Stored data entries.
▽

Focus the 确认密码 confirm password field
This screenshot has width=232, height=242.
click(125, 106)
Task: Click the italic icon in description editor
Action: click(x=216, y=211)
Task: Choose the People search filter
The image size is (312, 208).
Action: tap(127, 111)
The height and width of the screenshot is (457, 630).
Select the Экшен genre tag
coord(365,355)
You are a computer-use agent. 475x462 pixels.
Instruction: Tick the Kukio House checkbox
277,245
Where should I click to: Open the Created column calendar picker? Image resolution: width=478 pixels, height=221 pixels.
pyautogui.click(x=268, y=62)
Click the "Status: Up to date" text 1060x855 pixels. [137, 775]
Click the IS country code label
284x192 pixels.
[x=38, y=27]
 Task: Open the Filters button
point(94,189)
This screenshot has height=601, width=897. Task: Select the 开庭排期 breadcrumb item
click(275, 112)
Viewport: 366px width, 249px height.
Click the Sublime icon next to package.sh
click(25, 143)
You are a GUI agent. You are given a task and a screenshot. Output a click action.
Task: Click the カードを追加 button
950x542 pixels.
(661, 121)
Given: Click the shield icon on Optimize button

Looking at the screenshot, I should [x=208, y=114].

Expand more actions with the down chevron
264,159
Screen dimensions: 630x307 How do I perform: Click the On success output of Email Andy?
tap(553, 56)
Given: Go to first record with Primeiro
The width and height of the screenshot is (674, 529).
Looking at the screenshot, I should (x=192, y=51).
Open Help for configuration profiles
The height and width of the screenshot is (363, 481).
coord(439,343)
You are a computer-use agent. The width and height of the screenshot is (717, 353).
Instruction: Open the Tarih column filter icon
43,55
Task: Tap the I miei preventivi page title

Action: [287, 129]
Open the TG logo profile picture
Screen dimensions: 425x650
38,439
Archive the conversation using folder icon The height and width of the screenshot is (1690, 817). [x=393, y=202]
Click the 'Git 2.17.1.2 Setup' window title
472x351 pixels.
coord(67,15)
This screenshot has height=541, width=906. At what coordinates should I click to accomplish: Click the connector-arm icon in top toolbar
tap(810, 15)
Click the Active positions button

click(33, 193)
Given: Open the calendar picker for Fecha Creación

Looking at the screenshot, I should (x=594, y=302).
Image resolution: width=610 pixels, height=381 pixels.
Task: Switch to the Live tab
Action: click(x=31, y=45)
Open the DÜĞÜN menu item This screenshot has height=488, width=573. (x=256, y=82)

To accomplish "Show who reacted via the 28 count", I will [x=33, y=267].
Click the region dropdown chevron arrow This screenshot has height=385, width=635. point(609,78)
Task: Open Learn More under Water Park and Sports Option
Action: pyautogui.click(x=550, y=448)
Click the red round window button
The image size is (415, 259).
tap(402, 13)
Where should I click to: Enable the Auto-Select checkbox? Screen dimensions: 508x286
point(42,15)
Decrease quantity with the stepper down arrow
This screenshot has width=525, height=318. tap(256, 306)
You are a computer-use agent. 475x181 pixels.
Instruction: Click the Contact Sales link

△

Where a line of the records above holds the word "computer", copy that line.

TASK ANSWER.
You are a computer-use agent. 475x462 pixels.
You are a computer-use agent. The width and height of the screenshot is (717, 353).
You are a computer-use agent. 475x181 pixels.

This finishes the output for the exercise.